“A
outro disse Jesus: Segue-me! Ele, porém, respondeu: Permite-me ir primeiro
sepultar meu pai. Mas Jesus insistiu: Deixa aos mortos o sepultar os seus
próprios mortos. Tu, porém, vai e prega o reino de Deus. Outro lhe disse:
Seguir-te-ei, Senhor; mas deixa-me primeiro despedir-me dos de casa. Mas Jesus
lhe replicou: Ninguém que, tendo posto a mão no arado, olha para trás é apto
para o reino de Deus”. (Lucas 9.59-62)
Temos aqui um
chamado de Jesus a duas pessoas diferentes, mas que lhe responderam de modo semelhante.

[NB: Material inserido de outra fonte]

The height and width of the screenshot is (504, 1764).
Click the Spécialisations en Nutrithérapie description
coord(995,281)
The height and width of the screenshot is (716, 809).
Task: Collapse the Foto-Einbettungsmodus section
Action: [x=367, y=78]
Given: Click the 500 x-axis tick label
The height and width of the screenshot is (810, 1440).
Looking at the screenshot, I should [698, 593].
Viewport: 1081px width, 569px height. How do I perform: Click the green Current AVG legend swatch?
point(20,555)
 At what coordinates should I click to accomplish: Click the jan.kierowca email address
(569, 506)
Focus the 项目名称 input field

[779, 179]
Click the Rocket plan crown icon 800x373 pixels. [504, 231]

Enquanto Jesus esperava de cada uma delas um profundo comprometimento, elas,
por sua vez, estavam presas demais às coisas terrenas e questões transitórias.
A primeira pessoa
queria sepultar seu pai antes de seguir esse chamado. Particularmente não creio
que o pai já houvesse morrido e o velório estivesse em andamento; penso ser um
costume onde o filho (normalmente o mais velho) tinha a sua saída de casa
liberada somente depois da morte do pai. Porém, independente de qualquer
interpretação ou especulação do assunto, temos alguém dando uma desculpa ao
chamado de Jesus, demonstrando estar presa a algo e, assim, impedida de atender
prontamente ao Senhor.
A segunda pessoa se
oferecesse para seguir a Cristo, mas queria ao menos despedir-se dos seus.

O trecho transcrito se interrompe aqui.